I have neglected writing on these pages.  But I have not neglected learning and teaching Robert.

1. Everyday, Robert is copying pictures of people from a little book   I Can Draw People.  The pictures are very simple.  They are mainly basic shapes connected together  with some extensions and additions.  For last three days, Robert copied twice the picture of a soccer player, added a gallery of spectators, and started coloring. Maybe, he will finish today.  In the past, we spent a lot of time on copying different pictures.  Usually, after Robert was done, he took he drawing to a recycle bin.  That of course is not a good outcome as it demonstrates how Robert treats his artwork.  But then, since  he just concentrated on drawing only one object, there was not much to the picture itself.  It is different this time around.  I hope that today Robert will hang his picture on the refrigerator.

2. Three days ago, we started reading My first Book of Nature, How Living Things Grow by Dweight Kuhn. Every day we spend 5 minutes looking at pictures and reading short paragraphs related to them. There are not many new facts for Robert to learn from this book.  But the great pictures might fill the gap in his understanding of some of the words.  Moreover, bringing together pages about different living things might result in Robert better appreciating of the richness of the nature that surrounds us all.

3.  Every few days, Robert reads two very short texts (one paragraph each) from Power Practice Science grades 3-4. After reading, he answer simple questions either related to the text or requiring additional knowledge.  The workbook is rather dry.  I am using it instead of a curriculum.  I simply don’t know what to teach and this workbook shows me the topics and general direction.  I use, however, many books I bought over the years, as a main tool in teaching.  For instance, before Robert read a short paragraph Structure of the Earth, he and I looked at two colorful pictures (one from a pop-out book The Earth Pack  by Ron van der Meer , and one  from a flap book Amazing Earth by Heather Maisner)

4. We continue with Reasoning and Writing level C . On some days, I ask Robert to just talk and on some days to write, what he said.  At this time we are concentrating on Robert noticing small differences in what people do, where they are, or what they wear.  With the help of those pictures, Robert builds sentences that would first address the difference, and then they would state the main things the characters do.

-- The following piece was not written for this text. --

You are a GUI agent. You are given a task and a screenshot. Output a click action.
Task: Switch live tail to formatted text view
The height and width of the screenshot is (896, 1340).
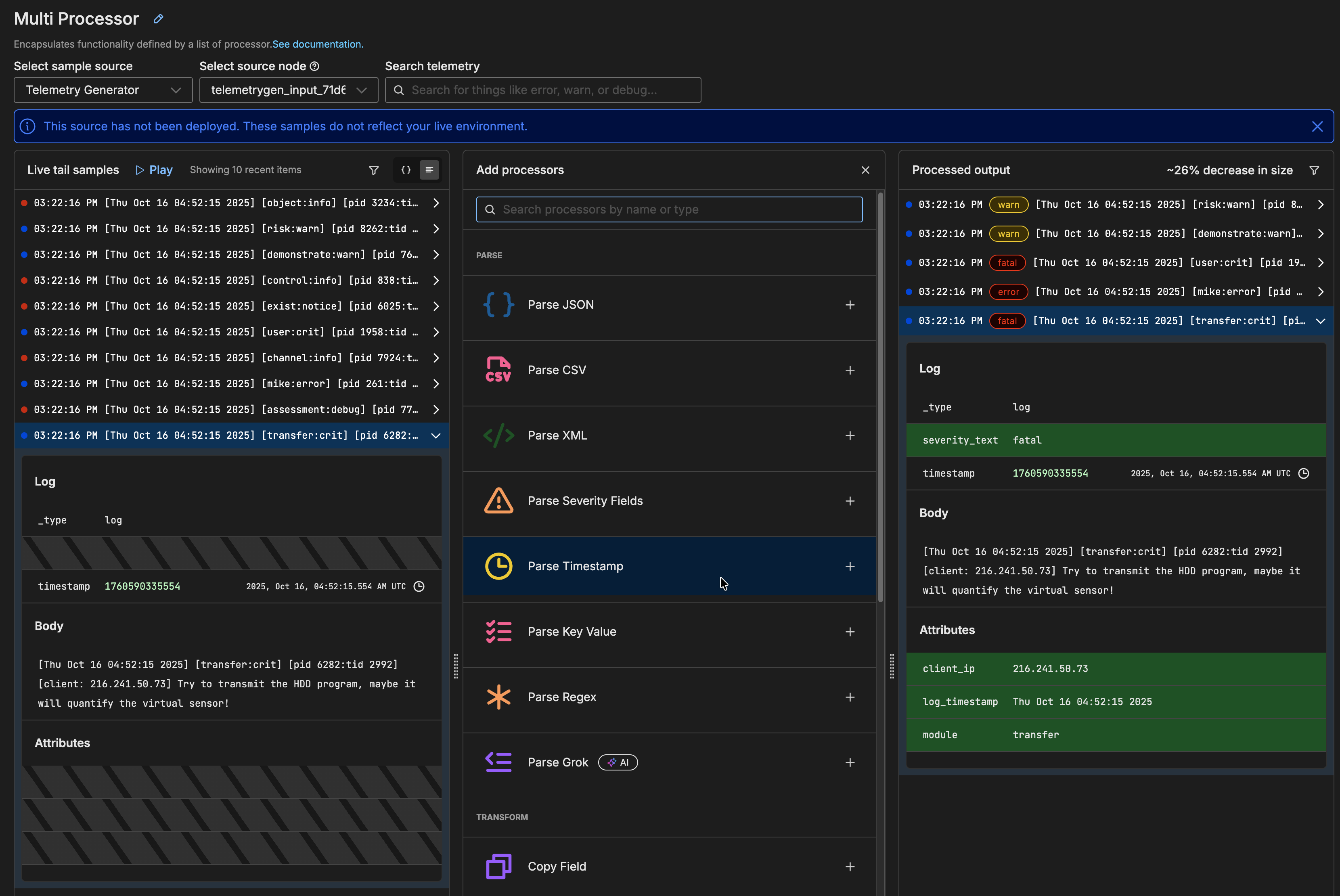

For instance: Robert has to notice that the character X in the first picture (A) has a parrot on his shoulder, and in picture B does not.  That should lead to a sentence, “X has a parrot on his shoulder.”  Then, Robert notices that in both pictures the character A is opening a treasure chest, the fact that Robert  should describe in the next  sentence.  And so on.  It has been a struggle to build sentences that address the differences.

5. And of course, we still work on Saxon Math, level 4, repeating it yet again.  All computations come easy, everything else needs prompts. For different problems, different prompts.  For finding an average of a few numbers in a math problem, it suffices that I emphasize the word, “average”.  For balancing a checkbook knowing interests and service fee, I would have to write on a separate page that interests we add, the service fee we subtract.  Of course, Robert doesn’t know that, as I still failed to practice that skill in his real checkbook.   For Robert to find the estimate of 5 times 78, I would have to start with drawing a horizontal line.  Robert, then, places 70 and 80 on both ends of that line and 75 in its center.  He decides that 80 is a better approximation of 78 and  without difficulties chooses the right answer, 400.  But without me drawing this horizontal line, Robert wouldn’t know what to do.  When he has to find the value of a mixed number A presented on the number line with each unit divided into small parts, I would began counting those parts from 0 to 1.  Robert continues to  find into how many parts the unit was divided and what is the denominator. After that,he doesn’t have problems finding that for instance A = 3 and 2/5. I still don’t know how to make Robert rely on his memory and his own deductions and not on my prompting.

Hopefully, I will learn, and so might he.